__Aim of the exercise__.
Lines from the entries below that hold "coordinates" form the answer; copy all of them.

--- Task data ---

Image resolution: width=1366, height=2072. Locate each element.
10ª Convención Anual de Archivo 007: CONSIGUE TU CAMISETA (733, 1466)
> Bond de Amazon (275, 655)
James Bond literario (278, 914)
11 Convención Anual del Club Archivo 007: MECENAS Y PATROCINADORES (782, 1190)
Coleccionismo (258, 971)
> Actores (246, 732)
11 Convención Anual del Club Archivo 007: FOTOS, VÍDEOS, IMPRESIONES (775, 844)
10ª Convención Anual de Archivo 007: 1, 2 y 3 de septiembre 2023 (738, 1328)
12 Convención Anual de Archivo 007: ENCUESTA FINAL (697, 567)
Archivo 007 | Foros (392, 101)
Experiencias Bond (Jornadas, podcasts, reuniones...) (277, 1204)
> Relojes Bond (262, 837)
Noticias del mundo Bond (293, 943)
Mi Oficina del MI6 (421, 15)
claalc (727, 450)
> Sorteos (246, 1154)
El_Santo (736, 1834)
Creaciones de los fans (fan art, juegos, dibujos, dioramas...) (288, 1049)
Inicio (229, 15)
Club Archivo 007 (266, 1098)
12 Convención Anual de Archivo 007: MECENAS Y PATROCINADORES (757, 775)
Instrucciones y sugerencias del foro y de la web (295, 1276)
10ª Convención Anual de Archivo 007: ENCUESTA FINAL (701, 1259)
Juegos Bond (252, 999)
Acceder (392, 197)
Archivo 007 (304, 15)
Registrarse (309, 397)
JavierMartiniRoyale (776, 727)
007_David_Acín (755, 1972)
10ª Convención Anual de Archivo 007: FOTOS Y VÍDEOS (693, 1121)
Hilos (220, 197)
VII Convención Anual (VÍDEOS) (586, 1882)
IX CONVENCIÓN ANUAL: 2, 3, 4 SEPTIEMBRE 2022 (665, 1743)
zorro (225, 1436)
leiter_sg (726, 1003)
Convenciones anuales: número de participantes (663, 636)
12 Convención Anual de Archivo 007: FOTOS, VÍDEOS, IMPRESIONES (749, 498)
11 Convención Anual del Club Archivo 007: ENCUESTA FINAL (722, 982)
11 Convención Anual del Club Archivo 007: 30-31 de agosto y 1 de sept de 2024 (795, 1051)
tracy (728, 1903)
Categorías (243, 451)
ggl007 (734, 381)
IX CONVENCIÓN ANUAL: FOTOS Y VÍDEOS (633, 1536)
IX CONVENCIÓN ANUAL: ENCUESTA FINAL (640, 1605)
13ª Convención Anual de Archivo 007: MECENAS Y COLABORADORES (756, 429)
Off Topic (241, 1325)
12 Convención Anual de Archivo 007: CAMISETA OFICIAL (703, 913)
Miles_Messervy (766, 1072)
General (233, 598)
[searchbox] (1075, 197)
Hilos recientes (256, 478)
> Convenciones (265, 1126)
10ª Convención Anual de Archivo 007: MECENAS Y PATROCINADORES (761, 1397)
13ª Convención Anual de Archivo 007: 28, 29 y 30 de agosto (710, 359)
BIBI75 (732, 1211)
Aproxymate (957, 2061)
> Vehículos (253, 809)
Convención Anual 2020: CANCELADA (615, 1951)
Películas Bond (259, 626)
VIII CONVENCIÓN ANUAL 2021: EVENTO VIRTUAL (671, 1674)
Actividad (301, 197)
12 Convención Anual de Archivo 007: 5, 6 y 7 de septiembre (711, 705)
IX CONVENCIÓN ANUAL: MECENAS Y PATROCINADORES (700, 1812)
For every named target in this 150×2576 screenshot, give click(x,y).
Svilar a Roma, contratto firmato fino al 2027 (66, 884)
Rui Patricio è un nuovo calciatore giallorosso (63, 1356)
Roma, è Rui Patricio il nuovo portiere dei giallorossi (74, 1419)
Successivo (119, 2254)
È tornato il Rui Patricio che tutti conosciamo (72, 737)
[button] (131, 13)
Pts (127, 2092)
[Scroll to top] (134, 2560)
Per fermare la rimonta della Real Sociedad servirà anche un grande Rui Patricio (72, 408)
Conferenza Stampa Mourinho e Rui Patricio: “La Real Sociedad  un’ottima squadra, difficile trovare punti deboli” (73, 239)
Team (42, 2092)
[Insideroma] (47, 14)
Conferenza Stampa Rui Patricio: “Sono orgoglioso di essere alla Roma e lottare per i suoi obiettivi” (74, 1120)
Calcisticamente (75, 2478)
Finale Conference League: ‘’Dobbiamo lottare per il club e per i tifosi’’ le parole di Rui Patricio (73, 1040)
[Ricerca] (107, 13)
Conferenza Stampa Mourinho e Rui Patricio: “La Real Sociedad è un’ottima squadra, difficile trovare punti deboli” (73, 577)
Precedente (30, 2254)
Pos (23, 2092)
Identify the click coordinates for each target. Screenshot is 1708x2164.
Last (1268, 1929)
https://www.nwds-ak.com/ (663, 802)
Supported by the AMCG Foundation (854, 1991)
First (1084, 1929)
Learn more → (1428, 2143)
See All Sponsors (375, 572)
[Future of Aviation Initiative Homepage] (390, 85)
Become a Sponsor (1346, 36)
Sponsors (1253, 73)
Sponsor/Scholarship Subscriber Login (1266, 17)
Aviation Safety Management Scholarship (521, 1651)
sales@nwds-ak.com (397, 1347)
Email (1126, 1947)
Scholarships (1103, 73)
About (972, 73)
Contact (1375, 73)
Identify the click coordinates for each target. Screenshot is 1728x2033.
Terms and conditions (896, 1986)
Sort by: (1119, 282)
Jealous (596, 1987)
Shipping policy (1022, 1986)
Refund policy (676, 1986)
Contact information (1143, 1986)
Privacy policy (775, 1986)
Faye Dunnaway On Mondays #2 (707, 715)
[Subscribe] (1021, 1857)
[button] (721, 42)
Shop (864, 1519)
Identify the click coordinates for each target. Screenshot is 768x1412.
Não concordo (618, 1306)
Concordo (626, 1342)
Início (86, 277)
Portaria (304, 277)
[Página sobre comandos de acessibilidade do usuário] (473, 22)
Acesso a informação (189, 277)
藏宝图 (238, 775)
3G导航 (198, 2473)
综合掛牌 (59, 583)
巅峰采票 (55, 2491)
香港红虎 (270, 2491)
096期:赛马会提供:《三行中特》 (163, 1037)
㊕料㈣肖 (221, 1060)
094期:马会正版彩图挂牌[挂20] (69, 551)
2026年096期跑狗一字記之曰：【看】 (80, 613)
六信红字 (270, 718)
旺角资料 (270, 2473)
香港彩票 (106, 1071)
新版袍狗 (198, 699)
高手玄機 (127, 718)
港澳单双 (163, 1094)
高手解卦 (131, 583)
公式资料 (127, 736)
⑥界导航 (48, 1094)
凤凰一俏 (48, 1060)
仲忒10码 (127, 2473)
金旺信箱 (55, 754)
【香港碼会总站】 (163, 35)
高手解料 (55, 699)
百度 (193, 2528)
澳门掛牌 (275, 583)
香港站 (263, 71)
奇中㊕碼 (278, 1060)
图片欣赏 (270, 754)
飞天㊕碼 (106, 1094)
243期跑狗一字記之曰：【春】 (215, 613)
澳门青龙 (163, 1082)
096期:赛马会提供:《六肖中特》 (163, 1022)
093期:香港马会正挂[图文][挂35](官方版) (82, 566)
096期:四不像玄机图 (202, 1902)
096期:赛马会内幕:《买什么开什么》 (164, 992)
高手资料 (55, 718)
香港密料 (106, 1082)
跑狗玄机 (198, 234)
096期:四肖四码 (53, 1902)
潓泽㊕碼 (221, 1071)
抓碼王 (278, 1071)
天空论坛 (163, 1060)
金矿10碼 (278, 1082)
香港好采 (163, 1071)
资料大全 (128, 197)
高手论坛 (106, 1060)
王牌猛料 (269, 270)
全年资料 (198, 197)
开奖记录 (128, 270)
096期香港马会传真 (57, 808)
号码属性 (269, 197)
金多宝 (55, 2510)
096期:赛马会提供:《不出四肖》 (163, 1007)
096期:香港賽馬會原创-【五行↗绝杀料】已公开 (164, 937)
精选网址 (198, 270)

---

__Task output__.
Identify the click coordinates for each target. Screenshot is 1708x2164.
Identify the click coordinates for each target. Screenshot is 1728x2033.
Identify the click coordinates for each target. Screenshot is 768x1412.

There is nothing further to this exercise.